In 1848, Stevens ran for Congress in Pennsylvania’s 8th congressional district and won by a small margin. From 1849 to 1853, he was a Whig in the U.S. House of Representatives. In this role, he was against the Compromise of 1850 because he thought it would lead to rebellion, division, and civil war in the future.
During the 1850s, he became a very well-known leader of Northern abolitionists. But his work in the anti-slavery movement hurt his political career, and in 1851 he quit the Whig party.
He went back to his law practice, which was doing well by this time, and kept working in politics. He joined the Republican Party, which was against slavery, and in 1859, he was elected to Congress.
After the Civil War started, he worked closely with people in the Lincoln administration to make laws that would pay for the war. He was a big reason why the Legal Tender Act of 1862 and the National Banking Act of 1863 were passed. These laws helped get money for the war.
Stevens was on the Joint Committee on Reconstruction after the Civil War. But President Andrew Johnson fought against his work on Reconstruction, so Stevens introduced the resolution to impeach President Johnson. He was even in charge of the committee that wrote the articles for impeachment.
In December 1865, Stevens began making drafts of what would become the Fourteenth Amendment. The Emancipation Proclamation of 1863 and the Thirteenth Amendment, which ended slavery for good in 1865, set free many black people who had been slaves.
The Fourteenth Amendment was put forward to give these former slaves equal rights as citizens and equal protection under the law. It was finally passed as one of the Reconstruction Amendments on July 9, 1868.
Works of note
Thaddeus Stevens was a radical politician who fought hard to end slavery and pushed for equal rights for African-Americans. He pushed Congress to pass a constitutional amendment to end slavery, which led to the Thirteenth Amendment, which made slavery illegal. As a result of his efforts, the Fourteenth Amendment, which gave former slaves equal rights and citizenship, was passed with a lot of help from him.
Personal History and Legacies
Thaddeus Stevens never married. It was said that he had a long-term relationship with his African-American widowed housekeeper Lydia Hamilton-Smith. After their parents died, he took in two of his nephews and raised them as his own.
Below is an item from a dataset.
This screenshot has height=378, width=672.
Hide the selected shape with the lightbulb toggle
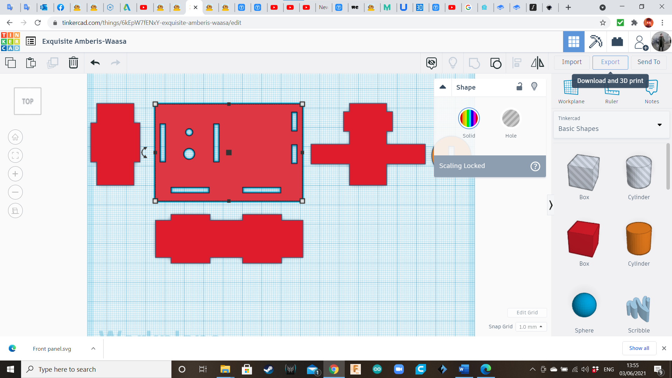click(x=534, y=86)
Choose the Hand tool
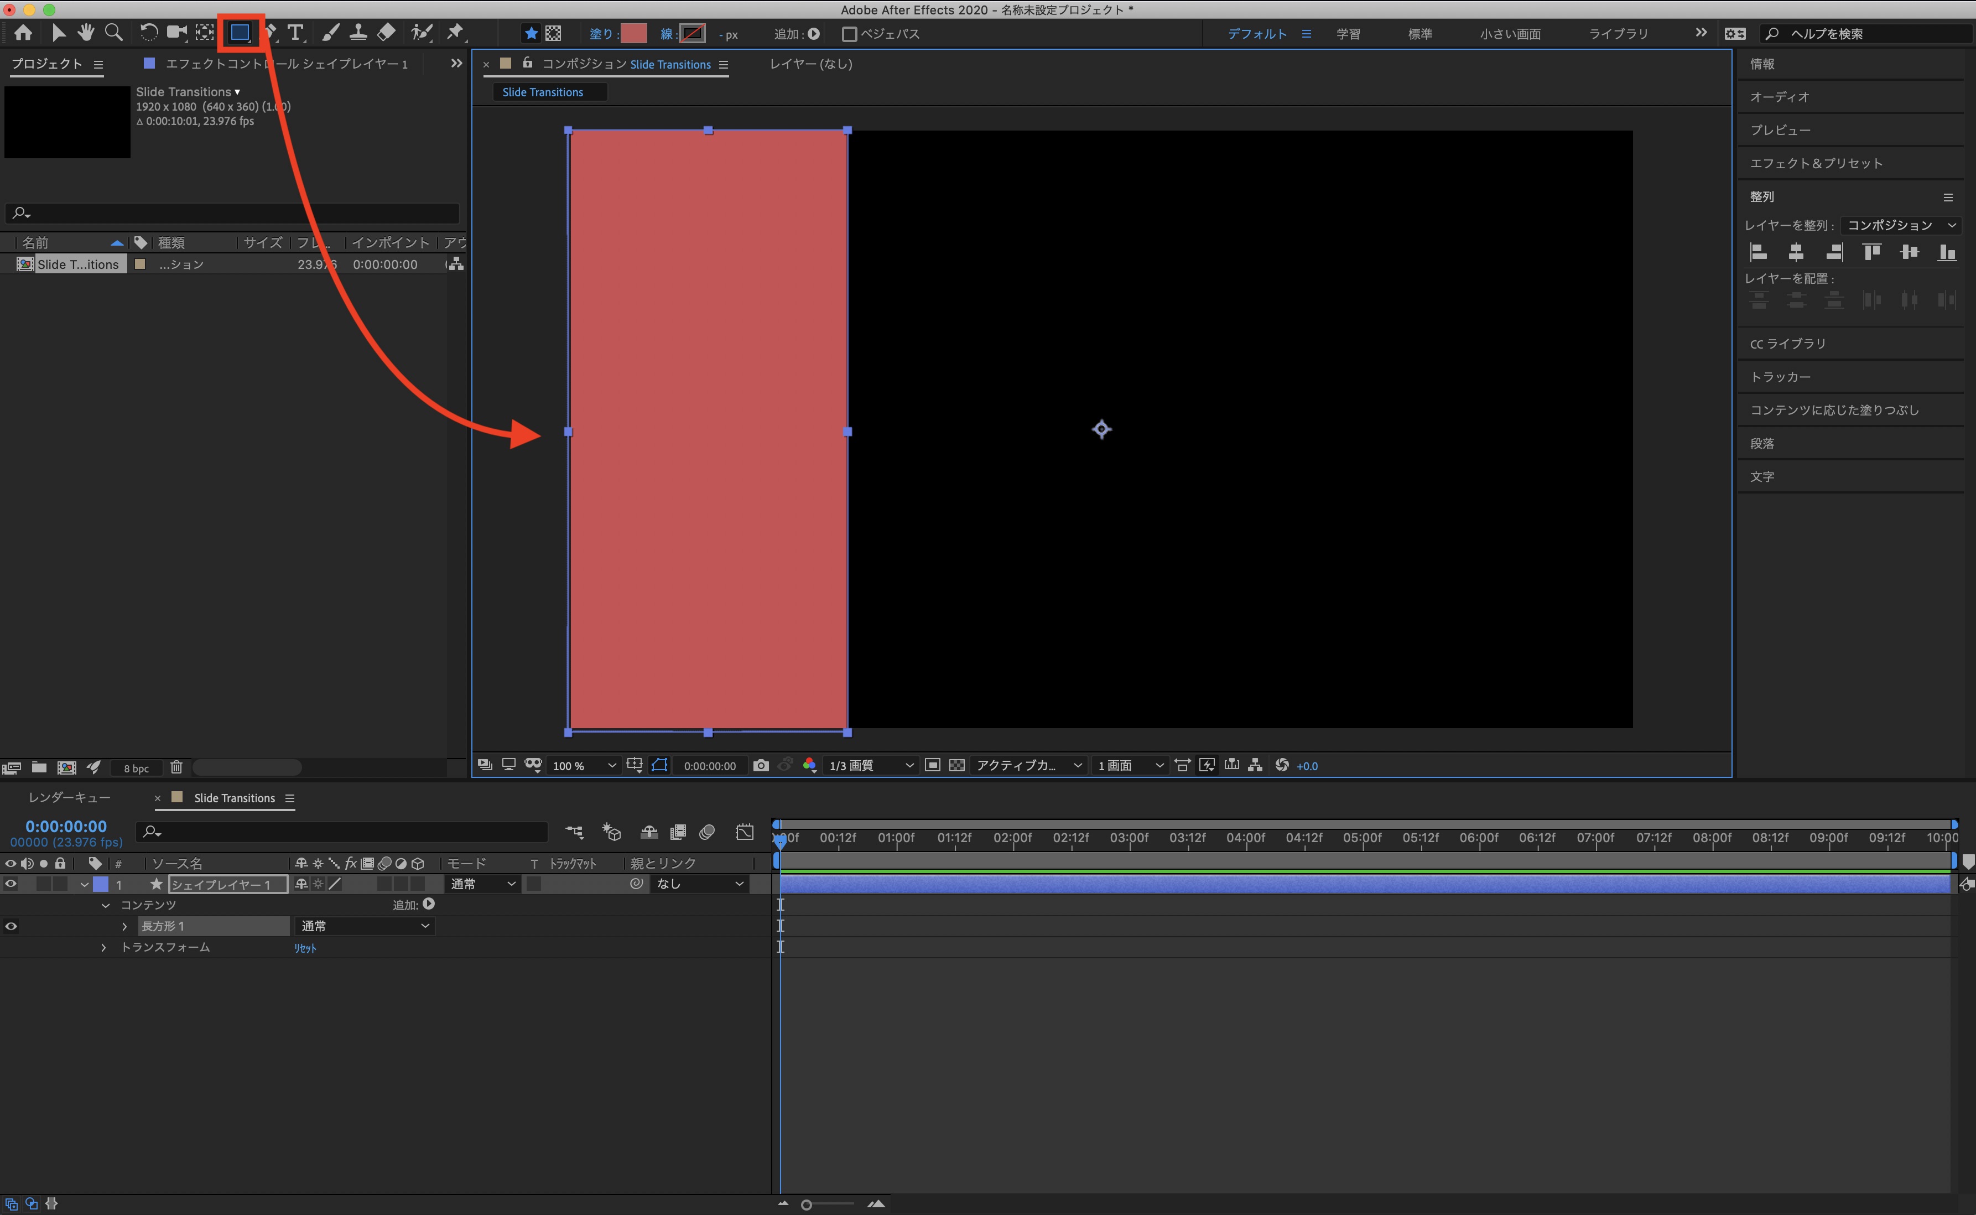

In his later years, he was sick, but he kept working in politics even though his health was getting worse. On August 11, 1868, he died. Shortly before he died, he asked to be buried in the Shreiner-Concord Cemetery in Lancaster, Pennsylvania, because it was a place where people of all races could be buried.
Estimated Net worth
Thaddeus is on the list of the most popular and wealthiest politicians. Based on what we know and what Wikipedia, Forbes, and Business Insider say, Thaddeus Stevens is worth about $1.5 million.